REQUIRED ACTION >>
Each record below should appear again exactly as written.

PROVIDED ENTRIES >>
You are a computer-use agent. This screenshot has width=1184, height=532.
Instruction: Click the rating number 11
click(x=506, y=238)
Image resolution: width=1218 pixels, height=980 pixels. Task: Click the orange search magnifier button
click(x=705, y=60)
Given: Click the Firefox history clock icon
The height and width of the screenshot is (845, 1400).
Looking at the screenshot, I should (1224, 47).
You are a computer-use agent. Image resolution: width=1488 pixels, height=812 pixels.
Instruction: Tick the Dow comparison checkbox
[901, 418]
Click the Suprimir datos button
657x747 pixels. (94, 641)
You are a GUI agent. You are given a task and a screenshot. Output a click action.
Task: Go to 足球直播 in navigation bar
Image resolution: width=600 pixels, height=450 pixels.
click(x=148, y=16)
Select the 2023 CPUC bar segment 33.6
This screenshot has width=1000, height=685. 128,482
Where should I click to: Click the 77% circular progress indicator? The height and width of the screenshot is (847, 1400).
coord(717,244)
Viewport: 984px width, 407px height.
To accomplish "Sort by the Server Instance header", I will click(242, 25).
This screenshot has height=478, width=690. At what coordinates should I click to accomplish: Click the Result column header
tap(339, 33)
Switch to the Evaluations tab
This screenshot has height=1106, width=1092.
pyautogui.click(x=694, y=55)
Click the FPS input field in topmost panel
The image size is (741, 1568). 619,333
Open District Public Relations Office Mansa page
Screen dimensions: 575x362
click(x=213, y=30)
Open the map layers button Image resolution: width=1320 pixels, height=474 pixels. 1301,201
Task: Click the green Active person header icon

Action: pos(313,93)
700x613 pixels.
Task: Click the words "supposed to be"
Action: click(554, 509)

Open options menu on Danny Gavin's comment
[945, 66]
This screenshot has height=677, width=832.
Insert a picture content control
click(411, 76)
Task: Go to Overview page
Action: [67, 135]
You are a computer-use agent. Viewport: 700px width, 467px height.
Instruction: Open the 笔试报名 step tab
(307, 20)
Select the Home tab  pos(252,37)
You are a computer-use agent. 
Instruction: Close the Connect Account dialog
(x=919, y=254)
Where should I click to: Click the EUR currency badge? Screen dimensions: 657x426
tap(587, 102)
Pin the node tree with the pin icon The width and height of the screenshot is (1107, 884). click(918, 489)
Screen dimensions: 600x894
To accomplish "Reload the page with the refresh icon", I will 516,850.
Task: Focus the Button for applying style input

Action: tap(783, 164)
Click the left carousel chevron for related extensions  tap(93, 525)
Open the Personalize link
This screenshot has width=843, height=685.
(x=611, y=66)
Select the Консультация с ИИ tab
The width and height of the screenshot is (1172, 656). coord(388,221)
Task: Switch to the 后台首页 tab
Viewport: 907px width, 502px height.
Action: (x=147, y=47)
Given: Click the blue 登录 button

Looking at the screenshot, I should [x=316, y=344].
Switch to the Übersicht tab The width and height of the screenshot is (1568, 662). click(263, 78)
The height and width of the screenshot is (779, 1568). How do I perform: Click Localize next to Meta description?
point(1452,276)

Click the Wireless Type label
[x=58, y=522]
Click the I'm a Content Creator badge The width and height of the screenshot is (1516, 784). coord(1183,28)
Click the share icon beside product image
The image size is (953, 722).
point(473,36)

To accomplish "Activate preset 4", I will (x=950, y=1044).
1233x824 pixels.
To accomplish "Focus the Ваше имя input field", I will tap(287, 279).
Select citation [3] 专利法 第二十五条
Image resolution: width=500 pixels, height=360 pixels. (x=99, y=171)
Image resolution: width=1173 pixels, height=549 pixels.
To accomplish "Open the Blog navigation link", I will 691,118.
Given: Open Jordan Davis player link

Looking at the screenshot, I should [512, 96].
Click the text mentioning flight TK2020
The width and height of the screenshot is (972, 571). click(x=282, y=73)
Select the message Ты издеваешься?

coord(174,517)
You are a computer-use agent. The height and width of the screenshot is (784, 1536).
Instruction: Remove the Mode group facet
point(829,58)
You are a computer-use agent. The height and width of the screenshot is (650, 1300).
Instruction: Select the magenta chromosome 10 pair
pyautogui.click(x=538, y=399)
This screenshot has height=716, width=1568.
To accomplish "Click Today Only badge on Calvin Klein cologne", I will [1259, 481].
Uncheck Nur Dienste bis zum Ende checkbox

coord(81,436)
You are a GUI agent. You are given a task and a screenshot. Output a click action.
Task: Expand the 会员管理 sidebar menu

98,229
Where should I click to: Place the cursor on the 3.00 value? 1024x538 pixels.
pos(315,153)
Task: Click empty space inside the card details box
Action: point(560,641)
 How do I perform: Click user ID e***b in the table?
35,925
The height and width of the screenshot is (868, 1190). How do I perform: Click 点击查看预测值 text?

PROBLEM SOLUTION >>
You are a computer-use agent. This screenshot has width=1184, height=532.
Instruction: Click the rating number 11
click(x=506, y=238)
Image resolution: width=1218 pixels, height=980 pixels. Task: Click the orange search magnifier button
click(x=705, y=60)
Given: Click the Firefox history clock icon
The height and width of the screenshot is (845, 1400).
Looking at the screenshot, I should (1224, 47).
You are a computer-use agent. Image resolution: width=1488 pixels, height=812 pixels.
Instruction: Tick the Dow comparison checkbox
[901, 418]
Click the Suprimir datos button
657x747 pixels. (94, 641)
You are a GUI agent. You are given a task and a screenshot. Output a click action.
Task: Go to 足球直播 in navigation bar
Image resolution: width=600 pixels, height=450 pixels.
click(x=148, y=16)
Select the 2023 CPUC bar segment 33.6
This screenshot has width=1000, height=685. 128,482
Where should I click to: Click the 77% circular progress indicator? The height and width of the screenshot is (847, 1400).
coord(717,244)
Viewport: 984px width, 407px height.
To accomplish "Sort by the Server Instance header", I will click(242, 25).
This screenshot has height=478, width=690. At what coordinates should I click to accomplish: Click the Result column header
tap(339, 33)
Switch to the Evaluations tab
This screenshot has height=1106, width=1092.
pyautogui.click(x=694, y=55)
Click the FPS input field in topmost panel
The image size is (741, 1568). 619,333
Open District Public Relations Office Mansa page
Screen dimensions: 575x362
click(x=213, y=30)
Open the map layers button Image resolution: width=1320 pixels, height=474 pixels. 1301,201
Task: Click the green Active person header icon

Action: pos(313,93)
700x613 pixels.
Task: Click the words "supposed to be"
Action: click(554, 509)

Open options menu on Danny Gavin's comment
[945, 66]
This screenshot has height=677, width=832.
Insert a picture content control
click(411, 76)
Task: Go to Overview page
Action: [67, 135]
You are a computer-use agent. Viewport: 700px width, 467px height.
Instruction: Open the 笔试报名 step tab
(307, 20)
Select the Home tab  pos(252,37)
You are a computer-use agent. 
Instruction: Close the Connect Account dialog
(x=919, y=254)
Where should I click to: Click the EUR currency badge? Screen dimensions: 657x426
tap(587, 102)
Pin the node tree with the pin icon The width and height of the screenshot is (1107, 884). click(918, 489)
Screen dimensions: 600x894
To accomplish "Reload the page with the refresh icon", I will 516,850.
Task: Focus the Button for applying style input

Action: tap(783, 164)
Click the left carousel chevron for related extensions  tap(93, 525)
Open the Personalize link
This screenshot has width=843, height=685.
(x=611, y=66)
Select the Консультация с ИИ tab
The width and height of the screenshot is (1172, 656). coord(388,221)
Task: Switch to the 后台首页 tab
Viewport: 907px width, 502px height.
Action: (x=147, y=47)
Given: Click the blue 登录 button

Looking at the screenshot, I should [x=316, y=344].
Switch to the Übersicht tab The width and height of the screenshot is (1568, 662). click(263, 78)
The height and width of the screenshot is (779, 1568). How do I perform: Click Localize next to Meta description?
point(1452,276)

Click the Wireless Type label
[x=58, y=522]
Click the I'm a Content Creator badge The width and height of the screenshot is (1516, 784). coord(1183,28)
Click the share icon beside product image
The image size is (953, 722).
point(473,36)

To accomplish "Activate preset 4", I will (x=950, y=1044).
1233x824 pixels.
To accomplish "Focus the Ваше имя input field", I will tap(287, 279).
Select citation [3] 专利法 第二十五条
Image resolution: width=500 pixels, height=360 pixels. (x=99, y=171)
Image resolution: width=1173 pixels, height=549 pixels.
To accomplish "Open the Blog navigation link", I will 691,118.
Given: Open Jordan Davis player link

Looking at the screenshot, I should [512, 96].
Click the text mentioning flight TK2020
The width and height of the screenshot is (972, 571). click(x=282, y=73)
Select the message Ты издеваешься?

coord(174,517)
You are a computer-use agent. The height and width of the screenshot is (784, 1536).
Instruction: Remove the Mode group facet
point(829,58)
You are a computer-use agent. The height and width of the screenshot is (650, 1300).
Instruction: Select the magenta chromosome 10 pair
pyautogui.click(x=538, y=399)
This screenshot has height=716, width=1568.
To accomplish "Click Today Only badge on Calvin Klein cologne", I will [1259, 481].
Uncheck Nur Dienste bis zum Ende checkbox

coord(81,436)
You are a GUI agent. You are given a task and a screenshot. Output a click action.
Task: Expand the 会员管理 sidebar menu

98,229
Where should I click to: Place the cursor on the 3.00 value? 1024x538 pixels.
pos(315,153)
Task: Click empty space inside the card details box
Action: point(560,641)
 How do I perform: Click user ID e***b in the table?
35,925
The height and width of the screenshot is (868, 1190). How do I perform: Click 点击查看预测值 text?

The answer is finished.